We’ve had some good times and some bad times. We can both be demanding, self-conscious, aggressive, defensive, anxious, depressive, petulant, and spiteful. There’s a lot of presure being apart, but it doesn’t go away when you’re together. Having my family here and her’s in Germany means one of us is always a long way from home–a situation made worse by the events of 9/11 and their aftermath.

Living in New York City isn’t easy on a relationship either. Friends are rarely near at hand, the pressure of just daily life gets to you, commute times are long. Neither of us dealt with 9/11 well (whatever that means)–she was supposed to start a job a couple of blocks from the WTC on Wednesday, 9/12. Knowing that an arbitrary decision, the matter of a day, is all that stood between her and a front-row seat to disaster (if not worse) gave us both quite a scare, the kind of deep fear that doesn’t go away when your heart stops pounding.

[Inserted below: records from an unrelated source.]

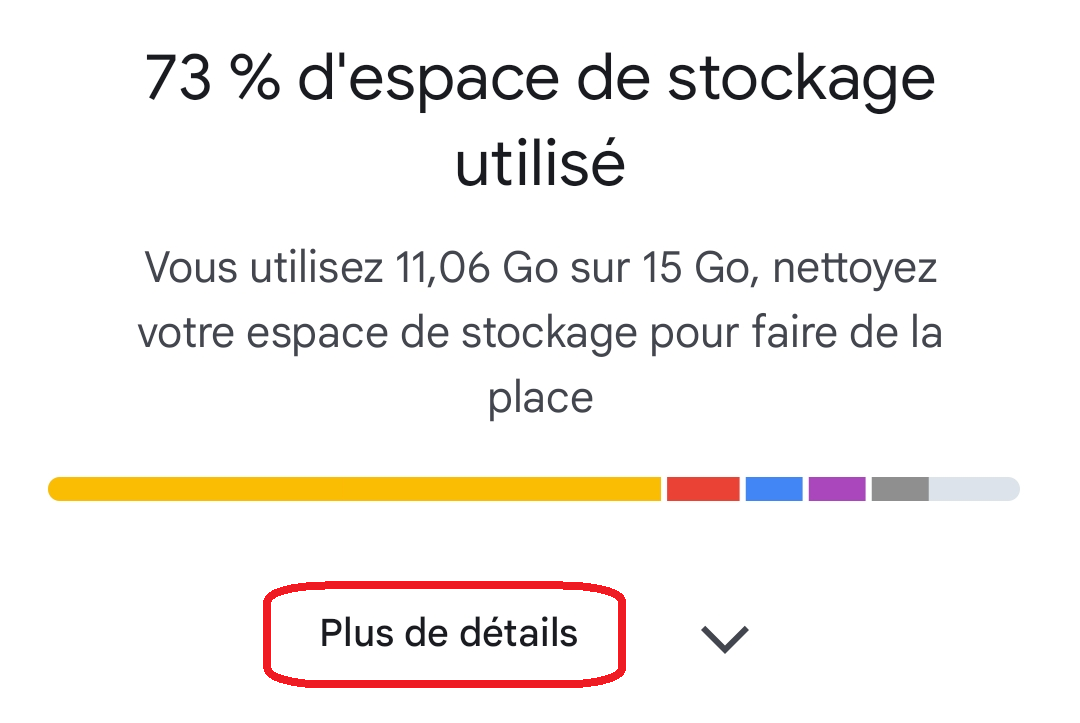
Task: Click the "Plus de détails" button
Action: (x=448, y=634)
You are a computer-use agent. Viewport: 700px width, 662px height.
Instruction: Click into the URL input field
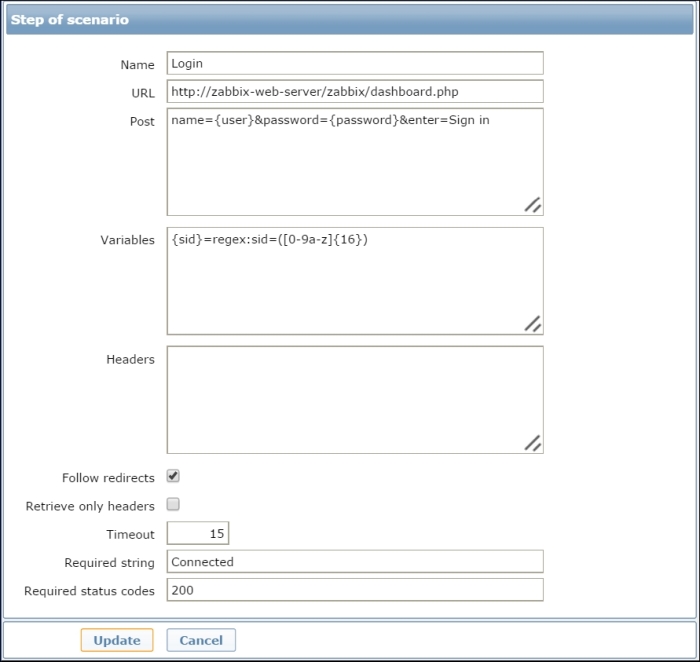point(355,92)
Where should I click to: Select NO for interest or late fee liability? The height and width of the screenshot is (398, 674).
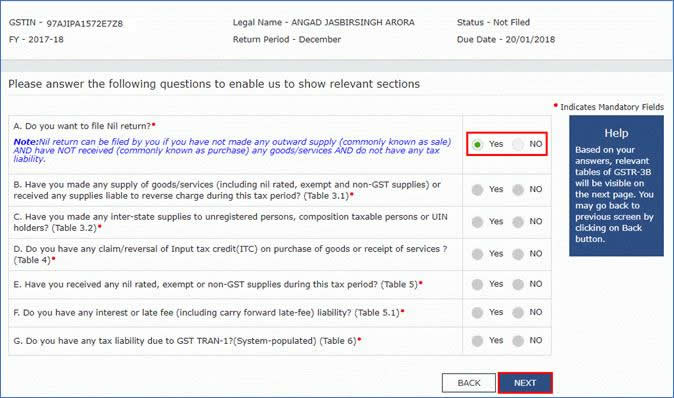(x=518, y=312)
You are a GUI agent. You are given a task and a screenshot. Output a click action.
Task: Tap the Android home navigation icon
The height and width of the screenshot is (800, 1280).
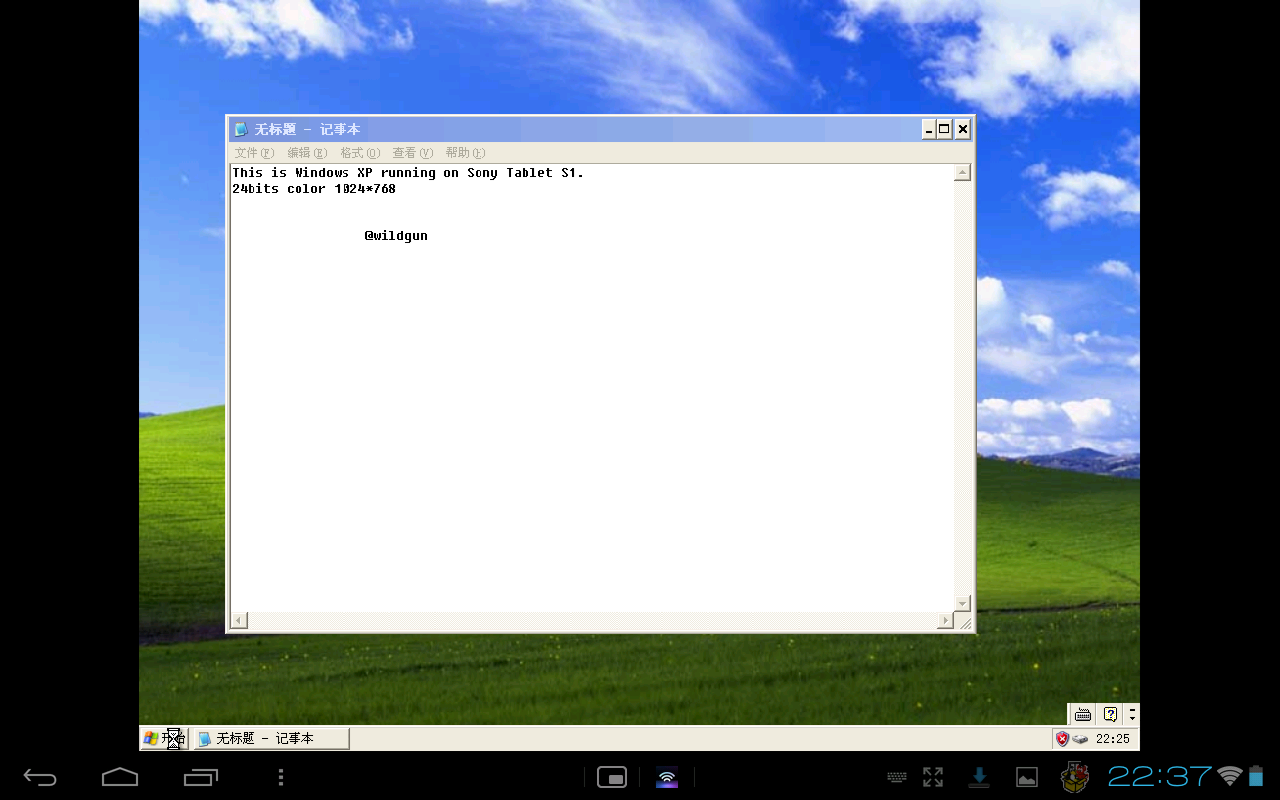(x=120, y=777)
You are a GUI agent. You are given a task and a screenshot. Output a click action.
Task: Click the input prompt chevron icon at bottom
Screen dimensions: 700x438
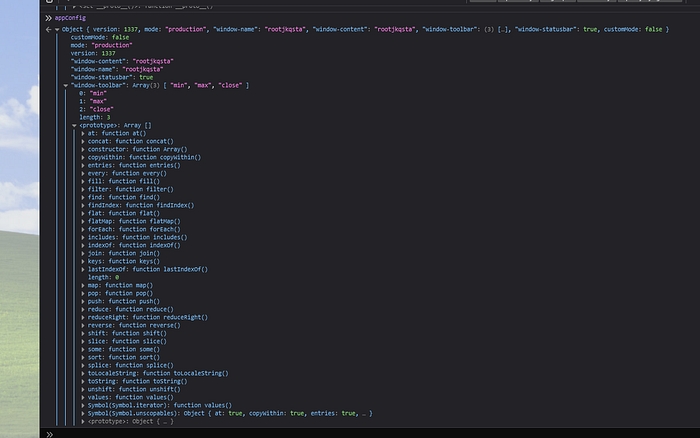[x=48, y=433]
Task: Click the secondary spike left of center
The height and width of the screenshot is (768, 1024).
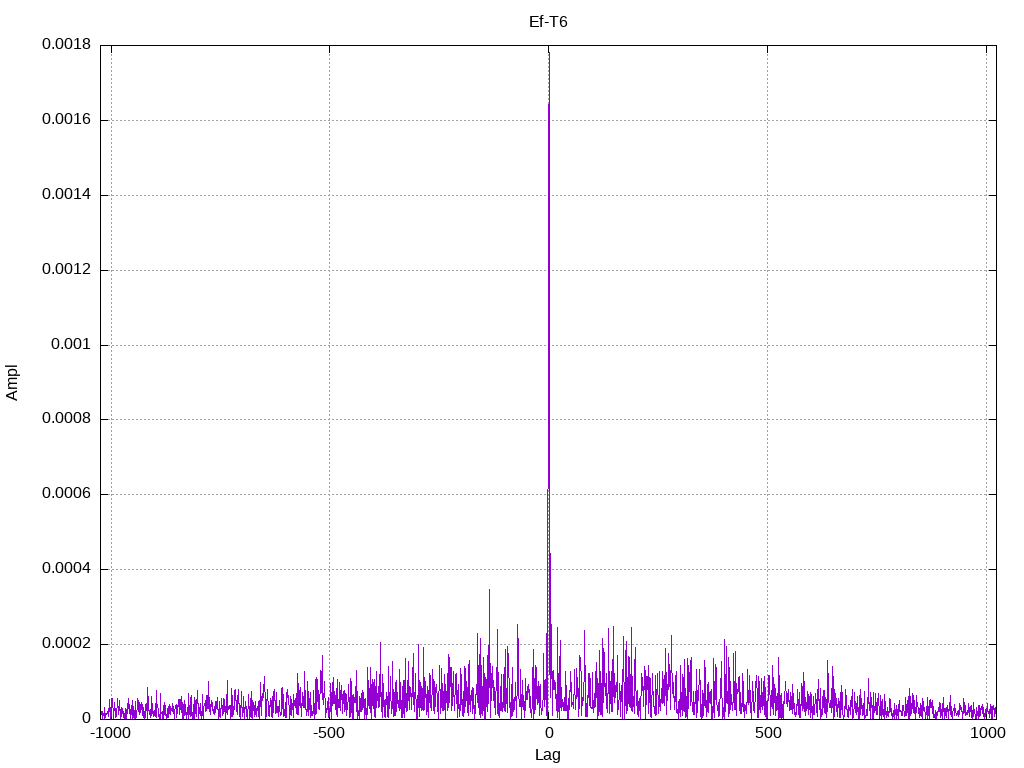Action: click(x=489, y=591)
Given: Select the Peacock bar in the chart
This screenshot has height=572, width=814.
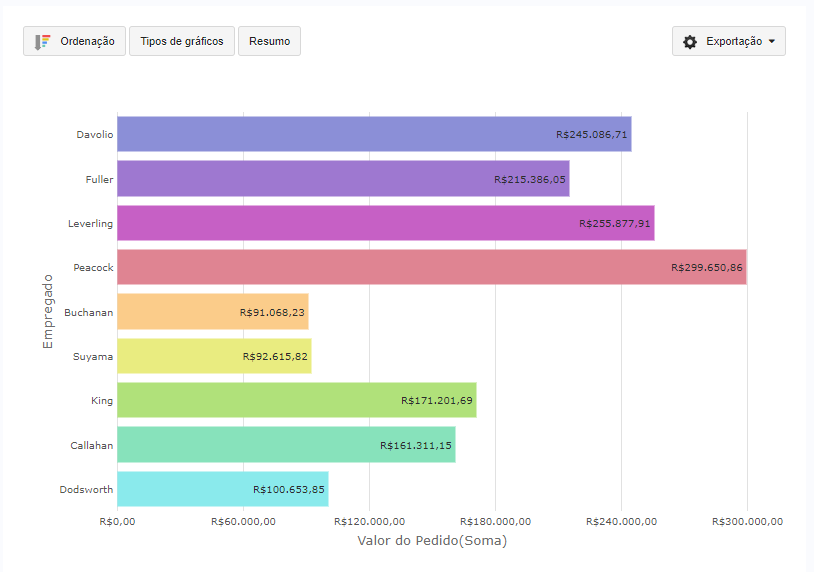Looking at the screenshot, I should pos(432,267).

Then there’s our families. Both have been supportive above and beyond their call, but still. I don’t speak German well, nor French (they lived in France for many years), so it is difficult for me to communicate with them, and vice versa. My father has the profound distrust of Germans that is common among Jews of his generation, raised in the shadow of WWII and news of the Holocaust. He loves her, but the thought of me living in Germany, or overseas at all, scares him deeply. Again, this is made worse by the events of 9/11, the anger directed at Americans and Jews overseas, the use of Germany as a base for many of the bombers.

And there’s little things–my American lack of formality makes me come off as rude in Germany, my rather picky tastes in food does the same. She’s very outdoorsy, while I’m very bookish. And so on. Big things too–there’s a lot of unsettled issues that lie between us, things that are scary and strenuous and painful to face.

But it’s her body I imagine next to mine when I sleep alone, her warmth I wish for when I’m cold, her laughter I want to hear when I’m sad (and when I’m happy). Her’s is the advice I need when I’m unsure, and the kick in the ass I need when I’m lazy. Her problems are my problems, and her successes are my pride. She has this way with people that I never stop wondering over, an outwardness, a pleasantness, that I envy. (Yeah, I know–I’m supposed to be the anthropologist, and I can barely talk to people. Go figure!) She constantly challenges me to live up to my best ethical and intellectual standards, to speak clearly and directly to people instead of burying my thoughts in an academic’s language. She has a faith in me that she lacks in herself (and vice versa). I am absolutely thrilled by the pleasure she takes in small things–the taste of fine food, the play of light in leaves, the feel of sunlight.

It’s sad and scary to be separated again now, when the world is in chaos and when both of us are unsure of our futures. Neither of us has a lot of money–I’m the typical broke grad student, she’s just getting started in her career–and travel prices are rising. Americans aren’t too well liked in Germany and France, and Franco-Germans doubly unliked here.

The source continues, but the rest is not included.